手術歴の聴取では,子宮頸部の円錐切除術および子宮内膜アブレーションなどの月経困難症のリスクを上昇させる手技を同定すべきである。
身体診察
内診では器質性月経困難症の原因の検出に焦点を置く。子宮頸部を診察して,圧痛,分泌物,頸管狭窄,または脱出したポリープもしくは筋腫がないか確認する。
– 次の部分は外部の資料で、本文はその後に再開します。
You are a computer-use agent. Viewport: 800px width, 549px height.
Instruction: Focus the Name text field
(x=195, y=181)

双合診を行って,子宮腫瘤,子宮の硬さの異常(子宮腺筋症では子宮が不整で硬くなる),付属器腫瘤,直腸腟中隔の肥厚,ダグラス窩の硬結,および仙骨子宮靱帯の結節がないか確認する。
腹部を診察して,腹膜炎の徴候を含む異常所見がないか確認する。
警戒すべき事項(Red Flag)
月経困難症の患者において以下の所見は特に注意が必要である:
新規もしくは突然発症した痛み
絶え間ない痛み
発熱
膿性の子宮頸管分泌物
腹膜炎の所見
所見の解釈
レッドフラグサインは月経困難症以外の骨盤痛の原因を示唆する。
以下の場合に機能性月経困難症が疑われる。
初経後まもなくまたは青年期の間に症状が現れる。
以下の場合に器質性月経困難症が疑われる。
症状が青年期以降に現れる。
子宮腺筋症,筋腫,狭い子宮口,子宮口から突出する腫瘤,また特に子宮内膜症などの既知の原因がある。
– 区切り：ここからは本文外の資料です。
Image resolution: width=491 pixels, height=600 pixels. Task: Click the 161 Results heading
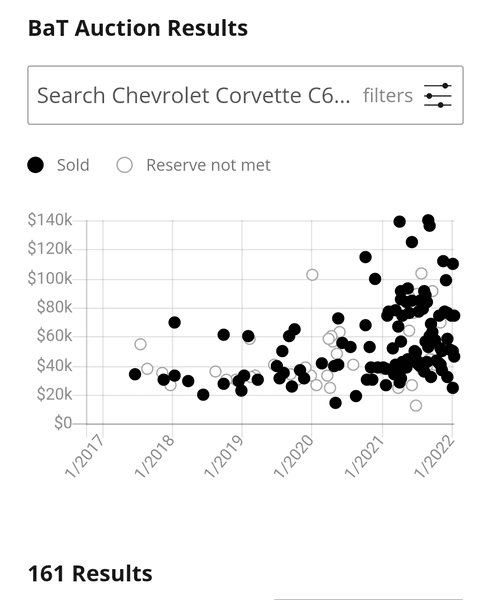[90, 573]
子宮内膜症は,付属器腫瘤,肥厚した直腸腟中隔,ダグラス窩の硬結,仙骨子宮靱帯の結節,またときに非特異的な腟,外陰,子宮頸部病変を認める場合に考慮する。
検査
検査は器質的な婦人科疾患の除外を目的として実施する。大半の患者で以下を行うべきである:
妊娠検査
骨盤内超音波検査
骨盤痛がある妊娠可能年齢の全ての女性で,妊娠検査を行うべきである。骨盤内炎症性疾患が疑われる場合には,頸管培養を行う。
骨盤内超音波検査は骨盤内腫瘤(例,卵巣嚢胞,筋腫,子宮内膜症,子宮腺筋症)に感度が高く,異常な位置にあるIUDを見つけることができる。
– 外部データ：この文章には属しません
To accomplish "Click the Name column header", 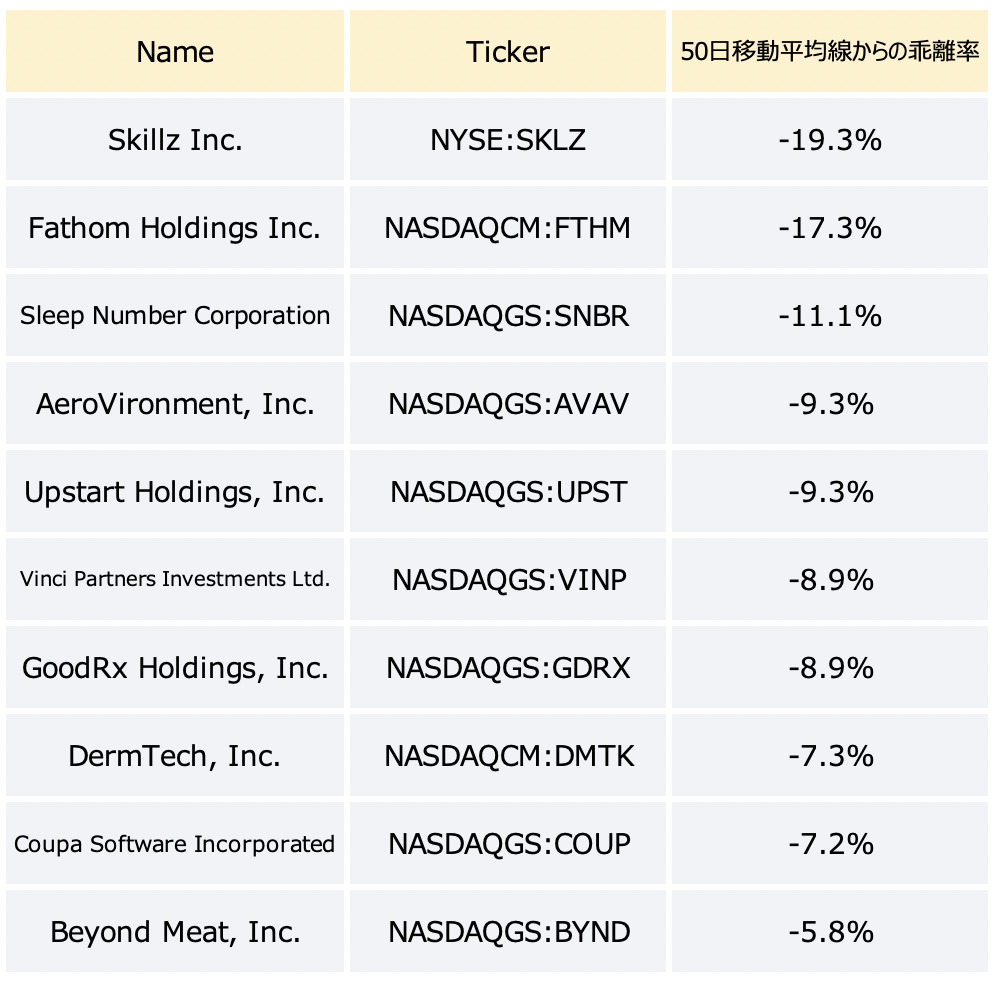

これらの検査結果が明確でなく,症状が持続する場合には,子宮内膜ポリープ,粘膜下筋腫,または先天異常を同定するために子宮卵管造影またはソノヒステログラフィーを行う。先天異常の特徴を完全に明らかにするためにMRIが必要になることがある。
他の全ての検査が決定的ではない場合,腹腔鏡検査を行ってもよく,特に子宮内膜症が疑われる場合にはこれが当てはまる。
月経困難症の治療
非ステロイド系抗炎症薬(NSAID)
しばしばホルモン避妊薬
基礎疾患の治療
同定された場合は,月経困難症の原因となっている疾患を治療する(例,筋腫を除去する手術)。
一般的な対策
患者の全般的な健康状態を改善する対策(例,十分な休息と睡眠,定期的な運動)が助けになることがある。.一部の患者では,下腹部に当てた温熱パッド(熱傷を避けるために安全に使用する)が痛みを緩和する。
その他の介入が効果的である可能性が示唆されている。それには,低脂肪食およびω-3脂肪酸,亜麻仁,マグネシウム,ビタミンB1,ビタミンE,亜鉛などの栄養補助食品などがある。こういった介入の有用性を支持するデータはほとんどないが,これらのリスクは低い。
機能性月経困難症の女性には,他の婦人科疾患がないことを伝え安心させる。
薬剤
痛みが煩わしい場合は,一般的にNSAID(痛みを緩和しプロスタグランジンを抑制する)が試される。NSAIDは通常,月経が始まる24~48時間前から開始して,1~2日後まで継続する。
NSAIDが無効な場合には,エストロゲン-プロゲスチン避妊薬による排卵抑制が試されることがある。
NSAIDのみ,またはNSAIDとエストロゲン/プロゲスチン避妊薬の併用は通常は効果的である(1)。
ダナゾール,プロゲスチン(例,レボノルゲストレル,エトノゲストレル[etonogestrel],酢酸メドロキシプロゲステロンデポ剤),ゴナドトロピン放出ホルモンアゴニスト,またはレボノルゲストレル放出IUDなどの他のホルモン療法は,月経困難症の症状を緩和することがある。
その他の治療法
子宮内膜症は,薬剤または病変部の外科的焼灼により治療することができる。
原因不明の難治性疼痛には,一部の患者において腹腔鏡下仙骨前交感神経切断術または仙骨子宮靱帯切断術が12カ月間にわたり有効であった。
治療法として催眠が評価中である。鍼治療,指圧,カイロプラクティック療法,経皮的電気神経刺激,およびニトログリセリン経皮パッチ(子宮収縮を阻害する)などの,ほかに提唱されている非薬物療法はまだよく研究されていないが,一部の患者には有益である可能性がある。
治療に関する参考文献
1.Ferries-Rowe E, Corey E, Archer JS: Primary dysmenorrhea: Diagnosis and therapy.Obstet Gynecol 136 (5):1047–1058, 2020.doi: 10.1097/AOG.0000000000004096
要点
大部分の月経困難症は原発性である。
基礎にある婦人科疾患を調べる。
通常,超音波検査で器質的な婦人科疾患を調べる。
NSAIDのみ,またはNSAIDとエストロゲン/プロゲスチン避妊薬の併用が通常は効果的である。